Stacks Implementations and Variations

NB: This post is intended for use within our class. It serves as a rough guide for our discussion on the implementation and use of a stack.

For this post there are 2 important requirements:

1. The prerequisite post which was an exercise in creating a stack from previously supplied code. It is imperative that you complete the tasks from that post found here: Stack Operations (Exercise)
2. A Code Packet that you must scrutinize. You can download it from the file link : U2 M1 S02 – Stack Implementations-CodeBackup.zip

Step 1

Assumption: Attempts were made to complete the tasks in Stack Operations (Exercise)

We now look at a sample attempt in flowgorithm (Flowcharting graphical programming language) found within 02 Flowgorithm Stack Exercise of the code packet labeled U2 M1 S2 – StackOperations-01 using size to keep track of top.

Note that this attempt does not use a pointer to the top of the stack; instead we keep track of the size of the stack , much like our implementation found here : Stacks.

It is important to recognize that keeping track of the size of a stack is NOT THE MOST POPULAR implementation.

Still, take some time (~10-15 mins) to observe how the operations for push, pop and peek are accomplished

Step 2

Look at a sample attempt in flowgorithm (Flowcharting graphical programming language) found within 02 Flowgorithm Stack Exercise of the code packet labeled U2 M1 S2 – StackOperations-02 using top instead of size.

In this attempt, we keep track of the index of the item stored at the top of the stack.

Keeping track of top is the most popular accepted way to implement a stack.

Take some time (~10-15 mins) to observe how the operations for push, pop and peek are accomplished, and observe the differenced from the previous sample attempt.

Step 3 – Coded attempt in C (Sample)

Scrutinize the code and run the program found in 03 U2 M1 S2 Stack SimpleExercise. Note that error checking is minimal, and when edge cases are encountered dummy values are returned, e.g as in when we try pushing to an already full stack ( see the push function from more detail )

Although this method works, it’s not the most elegant solution.

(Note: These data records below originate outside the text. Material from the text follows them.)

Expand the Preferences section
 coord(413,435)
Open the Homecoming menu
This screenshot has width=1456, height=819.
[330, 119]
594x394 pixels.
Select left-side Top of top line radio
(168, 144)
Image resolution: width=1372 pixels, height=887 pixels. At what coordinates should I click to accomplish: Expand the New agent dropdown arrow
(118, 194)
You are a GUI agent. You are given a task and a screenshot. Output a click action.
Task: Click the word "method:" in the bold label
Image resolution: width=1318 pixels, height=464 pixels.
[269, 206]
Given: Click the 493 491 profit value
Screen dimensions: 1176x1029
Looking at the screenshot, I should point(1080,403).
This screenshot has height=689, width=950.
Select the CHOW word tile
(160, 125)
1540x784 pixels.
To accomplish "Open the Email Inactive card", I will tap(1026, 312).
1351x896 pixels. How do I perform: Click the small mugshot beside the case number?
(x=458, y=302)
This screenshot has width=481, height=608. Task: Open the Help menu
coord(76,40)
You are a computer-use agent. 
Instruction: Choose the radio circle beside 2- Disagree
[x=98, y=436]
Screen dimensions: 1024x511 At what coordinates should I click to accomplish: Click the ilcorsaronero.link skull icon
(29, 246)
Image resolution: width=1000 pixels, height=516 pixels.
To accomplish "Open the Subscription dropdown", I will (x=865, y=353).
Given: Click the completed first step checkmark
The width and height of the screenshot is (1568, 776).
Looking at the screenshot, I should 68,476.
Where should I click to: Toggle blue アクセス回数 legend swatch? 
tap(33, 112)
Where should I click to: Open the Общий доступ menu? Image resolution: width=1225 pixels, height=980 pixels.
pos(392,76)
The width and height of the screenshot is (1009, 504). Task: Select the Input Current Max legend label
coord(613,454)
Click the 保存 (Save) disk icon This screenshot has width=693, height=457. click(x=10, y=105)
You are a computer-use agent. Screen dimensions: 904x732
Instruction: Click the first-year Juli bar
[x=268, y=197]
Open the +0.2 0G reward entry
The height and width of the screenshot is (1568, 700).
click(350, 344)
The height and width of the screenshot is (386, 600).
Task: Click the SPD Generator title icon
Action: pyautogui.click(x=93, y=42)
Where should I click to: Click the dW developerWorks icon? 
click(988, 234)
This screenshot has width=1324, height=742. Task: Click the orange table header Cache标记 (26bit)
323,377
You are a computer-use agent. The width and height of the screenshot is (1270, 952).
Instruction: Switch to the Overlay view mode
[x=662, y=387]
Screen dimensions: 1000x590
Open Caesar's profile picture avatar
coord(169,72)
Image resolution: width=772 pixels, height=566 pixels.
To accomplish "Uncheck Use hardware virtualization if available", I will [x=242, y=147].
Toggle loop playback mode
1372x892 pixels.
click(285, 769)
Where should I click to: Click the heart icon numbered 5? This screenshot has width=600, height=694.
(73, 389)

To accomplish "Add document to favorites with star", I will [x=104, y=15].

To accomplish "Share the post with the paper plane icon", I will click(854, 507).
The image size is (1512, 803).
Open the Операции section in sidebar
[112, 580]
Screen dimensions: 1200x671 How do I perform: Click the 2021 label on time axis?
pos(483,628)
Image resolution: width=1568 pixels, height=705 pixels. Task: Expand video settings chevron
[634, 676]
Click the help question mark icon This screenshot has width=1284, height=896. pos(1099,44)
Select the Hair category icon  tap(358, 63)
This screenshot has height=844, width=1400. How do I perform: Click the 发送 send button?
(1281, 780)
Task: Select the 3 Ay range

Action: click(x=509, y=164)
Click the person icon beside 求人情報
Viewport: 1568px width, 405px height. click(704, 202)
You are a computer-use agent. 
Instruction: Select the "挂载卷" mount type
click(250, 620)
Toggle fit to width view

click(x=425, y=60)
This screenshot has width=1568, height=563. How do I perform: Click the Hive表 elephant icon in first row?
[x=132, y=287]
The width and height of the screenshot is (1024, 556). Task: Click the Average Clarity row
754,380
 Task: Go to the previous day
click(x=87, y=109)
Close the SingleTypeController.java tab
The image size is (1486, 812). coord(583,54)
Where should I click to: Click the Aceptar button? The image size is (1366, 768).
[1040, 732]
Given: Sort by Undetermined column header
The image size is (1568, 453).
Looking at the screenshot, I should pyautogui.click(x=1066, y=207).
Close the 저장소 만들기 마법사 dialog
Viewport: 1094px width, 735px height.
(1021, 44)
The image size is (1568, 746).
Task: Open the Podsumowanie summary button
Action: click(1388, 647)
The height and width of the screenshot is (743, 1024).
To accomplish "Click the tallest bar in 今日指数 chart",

Step 4 – Simple Error checking/handling based on Step 3

If we scrutinize the code found in 03.1 U2 M1 S2 Stack SimpleExerciseErrorChecks we find that error messages are added to our push operation and we added the ability for our push operation to return a boolean value. Previously no values were returned, push was void.

However, we now return true if a successful push was made and false (along with an error message) if a failed push was made (e.g our stack was already full when push is called).

Note that peek and pop will always need to return data, and in this case dummy values in error conditions will suffice , but we ensure that error messages are also displayed.

Step 5

Moving on from our exercise we consider the following problem:

Create a program which demonstrates a function which reverses a string (character array) in place , i.e the data of the character array is directly manipulated. Prompt the user to enter a string and output the string in reverse.

The solution to this problem can be found in 04 U2 M1 S2 Stack-String Reversal.

Examine how the code in the main function works. Note that it uses push and pop only to achieve it’s task.

The stack used to implement the solution to this problem is similar to our simple stack with minimal error handling ; only this time our datatype is set to char.

Step 6

if we observe the code in 05 U2 M1 S2 Stack-String ReversalErrorChecks we see that the overall logic for data processing remains the same , only this time we implement some basic error handling techniques.